> EXERCISE GOAL: Starting with the line containing "1612x307 pixels." and going on through the end of the material, write those lines out again in full, with every coordinate in the answers shifted up by 118. Leave the rest of each line unchanged.

>> BEGIN PROVIDED ENTRIES

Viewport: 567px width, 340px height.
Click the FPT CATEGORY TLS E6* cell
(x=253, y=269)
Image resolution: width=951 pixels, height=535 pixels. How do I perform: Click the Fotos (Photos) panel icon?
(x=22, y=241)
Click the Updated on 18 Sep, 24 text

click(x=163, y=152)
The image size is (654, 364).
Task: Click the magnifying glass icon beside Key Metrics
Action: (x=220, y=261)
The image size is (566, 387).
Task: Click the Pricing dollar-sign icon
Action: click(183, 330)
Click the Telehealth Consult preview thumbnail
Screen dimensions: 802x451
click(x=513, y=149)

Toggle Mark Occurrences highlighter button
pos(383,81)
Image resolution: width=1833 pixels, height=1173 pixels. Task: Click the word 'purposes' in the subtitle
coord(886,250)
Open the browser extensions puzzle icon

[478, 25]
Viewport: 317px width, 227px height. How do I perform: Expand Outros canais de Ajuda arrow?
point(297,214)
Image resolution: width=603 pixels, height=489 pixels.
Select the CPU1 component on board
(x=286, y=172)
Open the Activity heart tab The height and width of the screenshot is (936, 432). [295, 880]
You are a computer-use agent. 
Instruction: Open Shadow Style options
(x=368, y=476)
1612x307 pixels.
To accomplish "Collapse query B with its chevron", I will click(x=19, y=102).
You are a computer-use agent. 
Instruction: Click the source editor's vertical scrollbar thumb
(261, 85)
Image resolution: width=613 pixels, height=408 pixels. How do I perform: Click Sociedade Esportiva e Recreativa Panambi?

>> END PROVIDED ENTRIES

> OUTPUT OF THE TASK:
1612x307 pixels.
To accomplish "Collapse query B with its chevron", I will click(x=137, y=220).
You are a computer-use agent. 
Instruction: Click the source editor's vertical scrollbar thumb
(379, 203)
Image resolution: width=613 pixels, height=408 pixels. How do I perform: Click Sociedade Esportiva e Recreativa Panambi?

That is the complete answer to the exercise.